Suman K. Chakrabarti and Omar Warraich
“At 53, she was bored, alone and attractive. Single, but definitely one step ahead to mingle.” That’s how the man who led the operation to bust Madhuri Gupta, the first Indian diplomat to be found spying for Pakistan, described her. For most of her two years in espionage, Gupta was a lone-wolf, conducting a classic spy operation from her base in Islamabad. Old-school “dead drops,” in which she passed off information without even meeting her Pakistani handlers, were her signature style. Yet it was a silly indiscretion — sending e-mails to her spy bosses from her office computer — that finally led to her arrest.

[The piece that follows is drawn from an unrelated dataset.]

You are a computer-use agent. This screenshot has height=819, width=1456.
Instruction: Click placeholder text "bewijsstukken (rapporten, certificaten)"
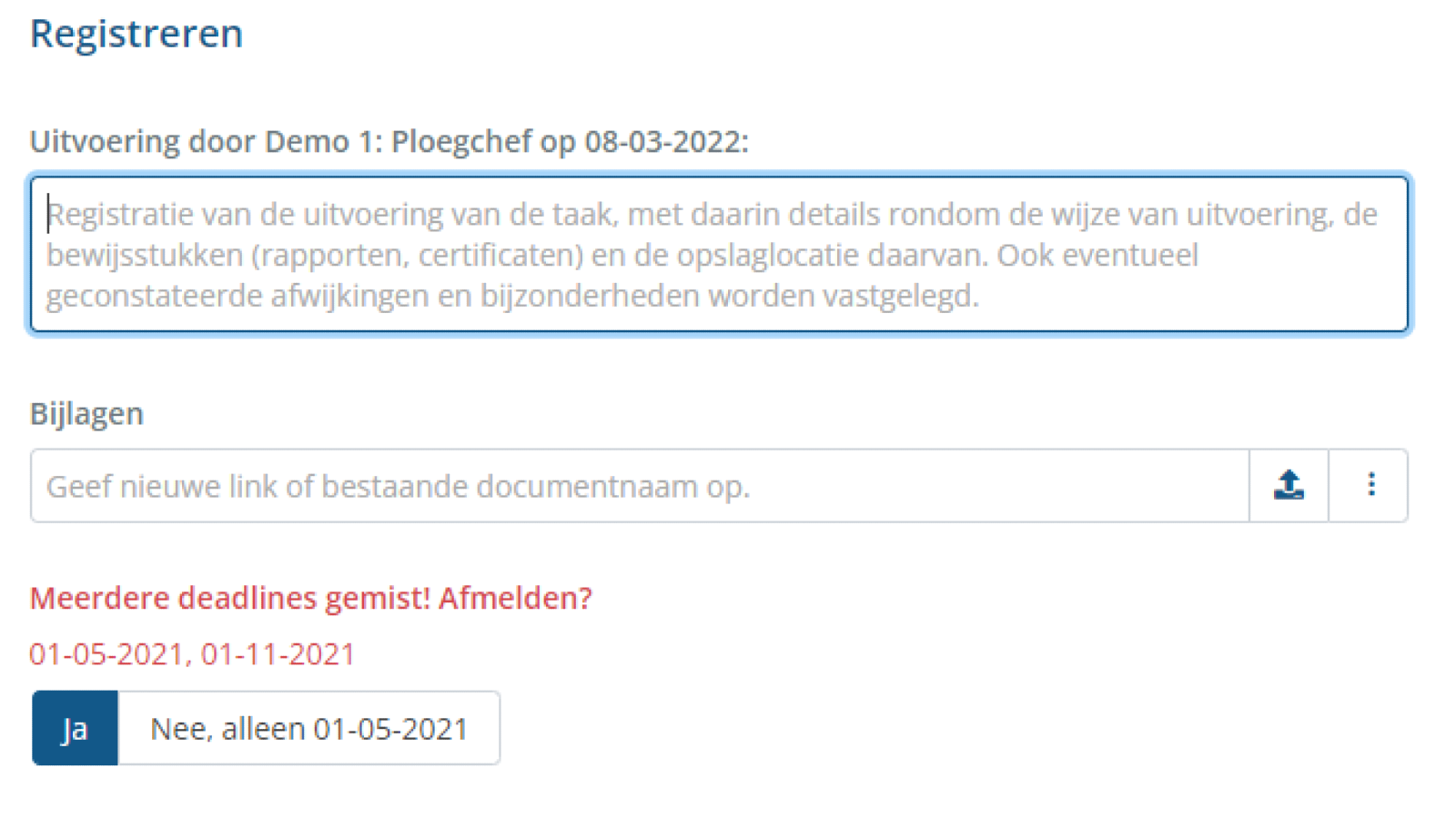[314, 256]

Gupta has not exactly been near the center of Indian decision-making, posted as a second secretary in the media section of India’s high commission in Pakistan’s capital, where her job had been to provide English and Hindi summaries of Pakistan’s Urdu-language newspapers. On April 22, the 53-year-old was summoned back to New Delhi ostensibly to help colleagues prepare for the ongoing South Asian Association for Regional Co-operation (SAARC) summit in Bhutan. After landing at Indira Gandhi International Airport, she was whisked away by officials of the Subsidiary Intelligence Bureau (IB), India’s internal intelligence agency, straight to an interrogation chamber in an undisclosed location. Twenty-four hours later, she was handed over to Delhi police, charged with treason and accessing confidential documents under India’s Official Secrets Act.